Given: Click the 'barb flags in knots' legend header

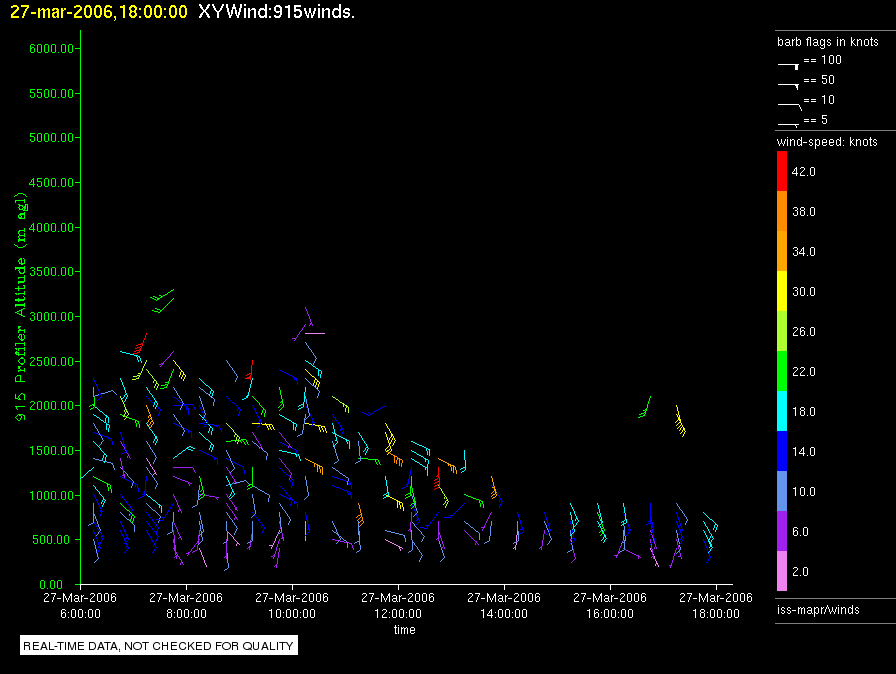Looking at the screenshot, I should tap(827, 42).
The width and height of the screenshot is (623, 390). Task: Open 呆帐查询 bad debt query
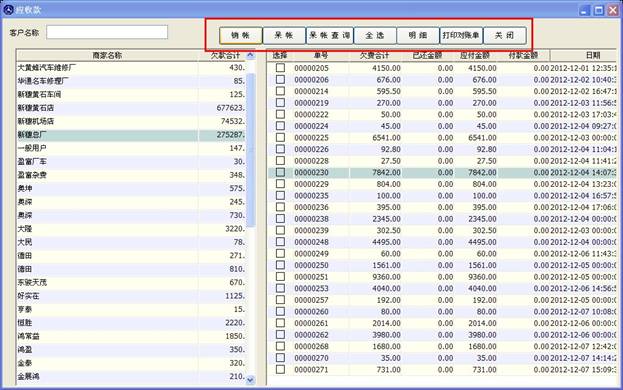click(329, 35)
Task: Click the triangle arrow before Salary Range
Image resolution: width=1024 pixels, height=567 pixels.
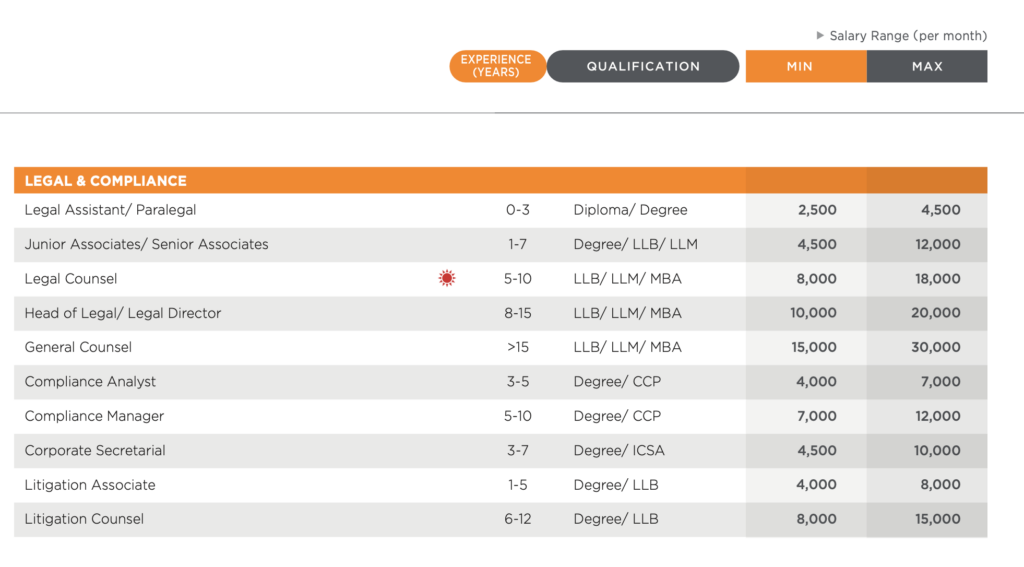Action: 821,36
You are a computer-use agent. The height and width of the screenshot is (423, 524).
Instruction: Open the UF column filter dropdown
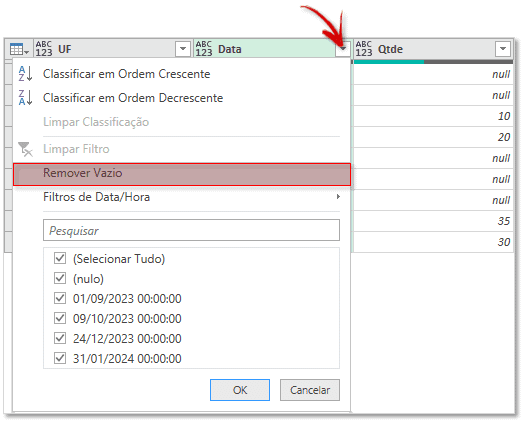183,49
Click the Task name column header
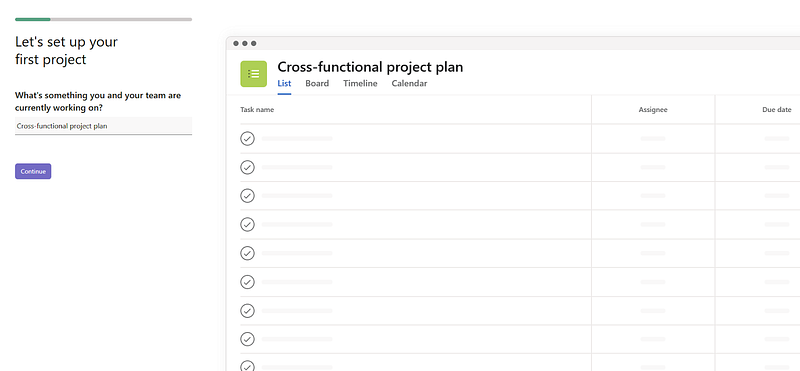Viewport: 800px width, 371px height. (257, 110)
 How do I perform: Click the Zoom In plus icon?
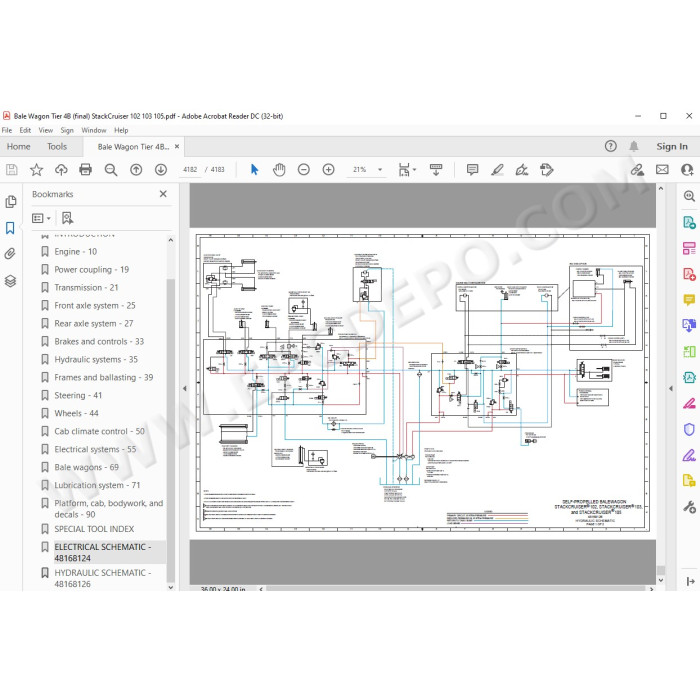click(x=329, y=170)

┄┄┄┄┄┄┄┄┄┄┄┄┄┄┄┄┄┄┄┄

WORK TO COMPLETE:
Start with the line holding "Instruction: Open the" and repeat exactly every line through the final line of the records above, but no pictures and nothing more.

ANSWER BOX:
Instruction: Open the UF column filter dropdown
183,49
Click the Task name column header
Viewport: 800px width, 371px height. (257, 110)
 How do I perform: Click the Zoom In plus icon?
click(x=329, y=170)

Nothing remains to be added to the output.